Aim of the task.
Exact repetition of every entry is required.

Dataset entries.
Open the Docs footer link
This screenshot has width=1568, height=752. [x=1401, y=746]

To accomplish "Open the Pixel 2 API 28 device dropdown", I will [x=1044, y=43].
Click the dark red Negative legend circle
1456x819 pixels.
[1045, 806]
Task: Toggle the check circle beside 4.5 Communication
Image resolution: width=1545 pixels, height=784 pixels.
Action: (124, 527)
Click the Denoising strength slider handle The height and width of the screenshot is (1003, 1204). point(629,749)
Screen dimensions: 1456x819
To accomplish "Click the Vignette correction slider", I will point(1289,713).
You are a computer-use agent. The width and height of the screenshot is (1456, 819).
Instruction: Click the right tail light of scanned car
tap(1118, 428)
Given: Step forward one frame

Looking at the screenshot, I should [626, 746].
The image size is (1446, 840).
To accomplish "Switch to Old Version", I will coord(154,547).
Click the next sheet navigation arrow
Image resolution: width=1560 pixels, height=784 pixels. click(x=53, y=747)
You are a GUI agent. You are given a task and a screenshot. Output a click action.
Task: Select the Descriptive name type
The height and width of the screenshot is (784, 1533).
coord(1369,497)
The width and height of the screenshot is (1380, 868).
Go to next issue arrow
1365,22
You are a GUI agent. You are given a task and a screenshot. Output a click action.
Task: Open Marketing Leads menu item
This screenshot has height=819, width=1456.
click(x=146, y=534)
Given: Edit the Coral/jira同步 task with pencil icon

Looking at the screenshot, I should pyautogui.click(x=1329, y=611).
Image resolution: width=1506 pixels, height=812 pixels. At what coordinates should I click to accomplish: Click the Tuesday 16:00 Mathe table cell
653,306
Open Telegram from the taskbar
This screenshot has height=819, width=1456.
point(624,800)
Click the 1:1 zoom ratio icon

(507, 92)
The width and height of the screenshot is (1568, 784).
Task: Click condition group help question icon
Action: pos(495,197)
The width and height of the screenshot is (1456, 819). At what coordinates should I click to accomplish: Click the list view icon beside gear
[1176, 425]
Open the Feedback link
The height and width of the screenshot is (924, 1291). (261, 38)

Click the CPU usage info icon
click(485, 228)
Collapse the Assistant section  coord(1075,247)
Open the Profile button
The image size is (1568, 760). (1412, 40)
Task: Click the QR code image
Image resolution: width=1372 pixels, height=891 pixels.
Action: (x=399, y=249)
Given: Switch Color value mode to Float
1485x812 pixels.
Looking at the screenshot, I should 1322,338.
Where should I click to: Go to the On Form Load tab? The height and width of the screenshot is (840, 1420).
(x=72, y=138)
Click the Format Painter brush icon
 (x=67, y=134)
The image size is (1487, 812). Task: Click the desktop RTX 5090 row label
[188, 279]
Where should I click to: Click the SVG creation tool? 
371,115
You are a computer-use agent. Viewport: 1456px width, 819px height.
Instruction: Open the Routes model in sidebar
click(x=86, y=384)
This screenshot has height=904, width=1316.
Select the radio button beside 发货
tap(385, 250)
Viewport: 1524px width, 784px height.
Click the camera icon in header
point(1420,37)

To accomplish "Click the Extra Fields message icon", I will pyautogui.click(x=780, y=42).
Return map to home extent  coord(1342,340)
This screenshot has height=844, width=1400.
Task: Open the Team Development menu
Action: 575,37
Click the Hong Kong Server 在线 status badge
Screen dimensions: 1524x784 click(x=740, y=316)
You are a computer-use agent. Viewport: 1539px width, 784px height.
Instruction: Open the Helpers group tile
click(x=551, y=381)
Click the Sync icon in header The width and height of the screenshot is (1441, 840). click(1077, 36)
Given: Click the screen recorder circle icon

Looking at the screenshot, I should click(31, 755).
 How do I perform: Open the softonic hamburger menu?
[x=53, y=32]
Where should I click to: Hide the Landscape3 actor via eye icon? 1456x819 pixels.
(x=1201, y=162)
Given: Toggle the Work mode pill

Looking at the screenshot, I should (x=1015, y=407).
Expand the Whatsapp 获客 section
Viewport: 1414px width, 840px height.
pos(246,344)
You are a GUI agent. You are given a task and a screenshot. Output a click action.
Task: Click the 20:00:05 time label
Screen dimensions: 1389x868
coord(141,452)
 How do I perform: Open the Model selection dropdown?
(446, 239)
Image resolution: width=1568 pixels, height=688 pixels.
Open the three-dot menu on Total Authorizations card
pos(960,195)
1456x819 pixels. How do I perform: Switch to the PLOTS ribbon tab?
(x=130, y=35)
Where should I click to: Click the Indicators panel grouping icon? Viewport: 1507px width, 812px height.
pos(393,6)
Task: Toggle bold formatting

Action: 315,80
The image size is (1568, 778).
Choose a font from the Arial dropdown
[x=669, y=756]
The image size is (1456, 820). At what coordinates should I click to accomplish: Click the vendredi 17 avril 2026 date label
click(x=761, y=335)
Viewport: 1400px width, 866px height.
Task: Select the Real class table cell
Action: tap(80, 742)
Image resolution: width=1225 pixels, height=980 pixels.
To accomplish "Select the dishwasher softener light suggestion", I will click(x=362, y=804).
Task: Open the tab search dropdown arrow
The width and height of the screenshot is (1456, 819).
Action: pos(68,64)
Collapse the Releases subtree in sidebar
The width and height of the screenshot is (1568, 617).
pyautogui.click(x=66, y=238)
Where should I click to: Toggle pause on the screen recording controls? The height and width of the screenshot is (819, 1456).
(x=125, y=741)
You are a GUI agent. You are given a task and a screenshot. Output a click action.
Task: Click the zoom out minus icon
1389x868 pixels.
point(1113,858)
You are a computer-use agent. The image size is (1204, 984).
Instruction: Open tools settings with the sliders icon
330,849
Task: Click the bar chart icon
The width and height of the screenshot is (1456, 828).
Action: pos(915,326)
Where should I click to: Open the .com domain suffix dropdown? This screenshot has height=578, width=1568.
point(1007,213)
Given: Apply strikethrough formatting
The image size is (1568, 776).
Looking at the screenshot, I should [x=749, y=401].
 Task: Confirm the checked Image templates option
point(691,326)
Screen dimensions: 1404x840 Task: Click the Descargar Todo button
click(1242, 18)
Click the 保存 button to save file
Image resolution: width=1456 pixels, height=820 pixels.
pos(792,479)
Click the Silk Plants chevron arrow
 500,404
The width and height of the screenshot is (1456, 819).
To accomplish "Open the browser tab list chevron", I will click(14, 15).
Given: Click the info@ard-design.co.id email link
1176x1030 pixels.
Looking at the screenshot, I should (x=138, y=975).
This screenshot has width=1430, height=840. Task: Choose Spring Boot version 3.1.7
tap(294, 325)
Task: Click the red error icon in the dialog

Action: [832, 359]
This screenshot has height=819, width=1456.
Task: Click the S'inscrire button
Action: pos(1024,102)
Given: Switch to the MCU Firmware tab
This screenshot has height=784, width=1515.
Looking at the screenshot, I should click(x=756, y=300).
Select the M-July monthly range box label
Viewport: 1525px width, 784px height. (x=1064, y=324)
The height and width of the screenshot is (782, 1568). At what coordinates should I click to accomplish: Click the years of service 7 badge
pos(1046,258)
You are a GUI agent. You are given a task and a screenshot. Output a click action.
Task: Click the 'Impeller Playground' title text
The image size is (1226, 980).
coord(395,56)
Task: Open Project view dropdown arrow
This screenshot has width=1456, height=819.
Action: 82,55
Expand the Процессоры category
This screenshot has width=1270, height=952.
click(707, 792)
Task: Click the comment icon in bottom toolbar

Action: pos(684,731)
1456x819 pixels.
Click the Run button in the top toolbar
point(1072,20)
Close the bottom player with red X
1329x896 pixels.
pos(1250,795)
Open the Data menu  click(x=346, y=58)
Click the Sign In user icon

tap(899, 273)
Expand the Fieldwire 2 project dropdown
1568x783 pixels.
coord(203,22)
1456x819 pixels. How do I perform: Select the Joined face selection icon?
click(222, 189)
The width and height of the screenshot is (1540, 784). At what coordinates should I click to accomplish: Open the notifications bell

Task output.
Open the Docs footer link
This screenshot has width=1568, height=752. [x=1401, y=746]

To accomplish "Open the Pixel 2 API 28 device dropdown", I will [x=1044, y=43].
Click the dark red Negative legend circle
1456x819 pixels.
[1045, 806]
Task: Toggle the check circle beside 4.5 Communication
Image resolution: width=1545 pixels, height=784 pixels.
Action: (124, 527)
Click the Denoising strength slider handle The height and width of the screenshot is (1003, 1204). point(629,749)
Screen dimensions: 1456x819
To accomplish "Click the Vignette correction slider", I will point(1289,713).
You are a computer-use agent. The width and height of the screenshot is (1456, 819).
Instruction: Click the right tail light of scanned car
tap(1118, 428)
Given: Step forward one frame

Looking at the screenshot, I should [626, 746].
The image size is (1446, 840).
To accomplish "Switch to Old Version", I will coord(154,547).
Click the next sheet navigation arrow
Image resolution: width=1560 pixels, height=784 pixels. click(x=53, y=747)
You are a GUI agent. You are given a task and a screenshot. Output a click action.
Task: Select the Descriptive name type
The height and width of the screenshot is (784, 1533).
coord(1369,497)
The width and height of the screenshot is (1380, 868).
Go to next issue arrow
1365,22
You are a GUI agent. You are given a task and a screenshot. Output a click action.
Task: Open Marketing Leads menu item
This screenshot has height=819, width=1456.
click(x=146, y=534)
Given: Edit the Coral/jira同步 task with pencil icon

Looking at the screenshot, I should pyautogui.click(x=1329, y=611).
Image resolution: width=1506 pixels, height=812 pixels. At what coordinates should I click to accomplish: Click the Tuesday 16:00 Mathe table cell
653,306
Open Telegram from the taskbar
This screenshot has height=819, width=1456.
point(624,800)
Click the 1:1 zoom ratio icon

(507, 92)
The width and height of the screenshot is (1568, 784).
Task: Click condition group help question icon
Action: pos(495,197)
The width and height of the screenshot is (1456, 819). At what coordinates should I click to accomplish: Click the list view icon beside gear
[1176, 425]
Open the Feedback link
The height and width of the screenshot is (924, 1291). (261, 38)

Click the CPU usage info icon
click(485, 228)
Collapse the Assistant section  coord(1075,247)
Open the Profile button
The image size is (1568, 760). (1412, 40)
Task: Click the QR code image
Image resolution: width=1372 pixels, height=891 pixels.
Action: (x=399, y=249)
Given: Switch Color value mode to Float
1485x812 pixels.
Looking at the screenshot, I should 1322,338.
Where should I click to: Go to the On Form Load tab? The height and width of the screenshot is (840, 1420).
(x=72, y=138)
Click the Format Painter brush icon
 (x=67, y=134)
The image size is (1487, 812). Task: Click the desktop RTX 5090 row label
[188, 279]
Where should I click to: Click the SVG creation tool? 
371,115
You are a computer-use agent. Viewport: 1456px width, 819px height.
Instruction: Open the Routes model in sidebar
click(x=86, y=384)
This screenshot has height=904, width=1316.
Select the radio button beside 发货
tap(385, 250)
Viewport: 1524px width, 784px height.
Click the camera icon in header
point(1420,37)

To accomplish "Click the Extra Fields message icon", I will pyautogui.click(x=780, y=42).
Return map to home extent  coord(1342,340)
This screenshot has height=844, width=1400.
Task: Open the Team Development menu
Action: 575,37
Click the Hong Kong Server 在线 status badge
Screen dimensions: 1524x784 click(x=740, y=316)
You are a computer-use agent. Viewport: 1539px width, 784px height.
Instruction: Open the Helpers group tile
click(x=551, y=381)
Click the Sync icon in header The width and height of the screenshot is (1441, 840). click(1077, 36)
Given: Click the screen recorder circle icon

Looking at the screenshot, I should click(31, 755).
 How do I perform: Open the softonic hamburger menu?
[x=53, y=32]
Where should I click to: Hide the Landscape3 actor via eye icon? 1456x819 pixels.
(x=1201, y=162)
Given: Toggle the Work mode pill

Looking at the screenshot, I should (x=1015, y=407).
Expand the Whatsapp 获客 section
Viewport: 1414px width, 840px height.
pos(246,344)
You are a GUI agent. You are given a task and a screenshot. Output a click action.
Task: Click the 20:00:05 time label
Screen dimensions: 1389x868
coord(141,452)
 How do I perform: Open the Model selection dropdown?
(446, 239)
Image resolution: width=1568 pixels, height=688 pixels.
Open the three-dot menu on Total Authorizations card
pos(960,195)
1456x819 pixels. How do I perform: Switch to the PLOTS ribbon tab?
(x=130, y=35)
Where should I click to: Click the Indicators panel grouping icon? Viewport: 1507px width, 812px height.
pos(393,6)
Task: Toggle bold formatting

Action: 315,80
The image size is (1568, 778).
Choose a font from the Arial dropdown
[x=669, y=756]
The image size is (1456, 820). At what coordinates should I click to accomplish: Click the vendredi 17 avril 2026 date label
click(x=761, y=335)
Viewport: 1400px width, 866px height.
Task: Select the Real class table cell
Action: tap(80, 742)
Image resolution: width=1225 pixels, height=980 pixels.
To accomplish "Select the dishwasher softener light suggestion", I will click(x=362, y=804).
Task: Open the tab search dropdown arrow
The width and height of the screenshot is (1456, 819).
Action: pos(68,64)
Collapse the Releases subtree in sidebar
The width and height of the screenshot is (1568, 617).
pyautogui.click(x=66, y=238)
Where should I click to: Toggle pause on the screen recording controls? The height and width of the screenshot is (819, 1456).
(x=125, y=741)
You are a GUI agent. You are given a task and a screenshot. Output a click action.
Task: Click the zoom out minus icon
1389x868 pixels.
point(1113,858)
You are a computer-use agent. The image size is (1204, 984).
Instruction: Open tools settings with the sliders icon
330,849
Task: Click the bar chart icon
The width and height of the screenshot is (1456, 828).
Action: pos(915,326)
Where should I click to: Open the .com domain suffix dropdown? This screenshot has height=578, width=1568.
point(1007,213)
Given: Apply strikethrough formatting
The image size is (1568, 776).
Looking at the screenshot, I should [x=749, y=401].
 Task: Confirm the checked Image templates option
point(691,326)
Screen dimensions: 1404x840 Task: Click the Descargar Todo button
click(1242, 18)
Click the 保存 button to save file
Image resolution: width=1456 pixels, height=820 pixels.
pos(792,479)
Click the Silk Plants chevron arrow
 500,404
The width and height of the screenshot is (1456, 819).
To accomplish "Open the browser tab list chevron", I will click(14, 15).
Given: Click the info@ard-design.co.id email link
1176x1030 pixels.
Looking at the screenshot, I should (x=138, y=975).
This screenshot has width=1430, height=840. Task: Choose Spring Boot version 3.1.7
tap(294, 325)
Task: Click the red error icon in the dialog

Action: [832, 359]
This screenshot has height=819, width=1456.
Task: Click the S'inscrire button
Action: pos(1024,102)
Given: Switch to the MCU Firmware tab
This screenshot has height=784, width=1515.
Looking at the screenshot, I should click(x=756, y=300).
Select the M-July monthly range box label
Viewport: 1525px width, 784px height. (x=1064, y=324)
The height and width of the screenshot is (782, 1568). At what coordinates should I click to accomplish: Click the years of service 7 badge
pos(1046,258)
You are a GUI agent. You are given a task and a screenshot. Output a click action.
Task: Click the 'Impeller Playground' title text
The image size is (1226, 980).
coord(395,56)
Task: Open Project view dropdown arrow
This screenshot has width=1456, height=819.
Action: 82,55
Expand the Процессоры category
This screenshot has width=1270, height=952.
click(707, 792)
Task: Click the comment icon in bottom toolbar

Action: pos(684,731)
1456x819 pixels.
Click the Run button in the top toolbar
point(1072,20)
Close the bottom player with red X
1329x896 pixels.
pos(1250,795)
Open the Data menu  click(x=346, y=58)
Click the Sign In user icon

tap(899, 273)
Expand the Fieldwire 2 project dropdown
1568x783 pixels.
coord(203,22)
1456x819 pixels. How do I perform: Select the Joined face selection icon?
click(222, 189)
The width and height of the screenshot is (1540, 784). At what coordinates should I click to accomplish: Open the notifications bell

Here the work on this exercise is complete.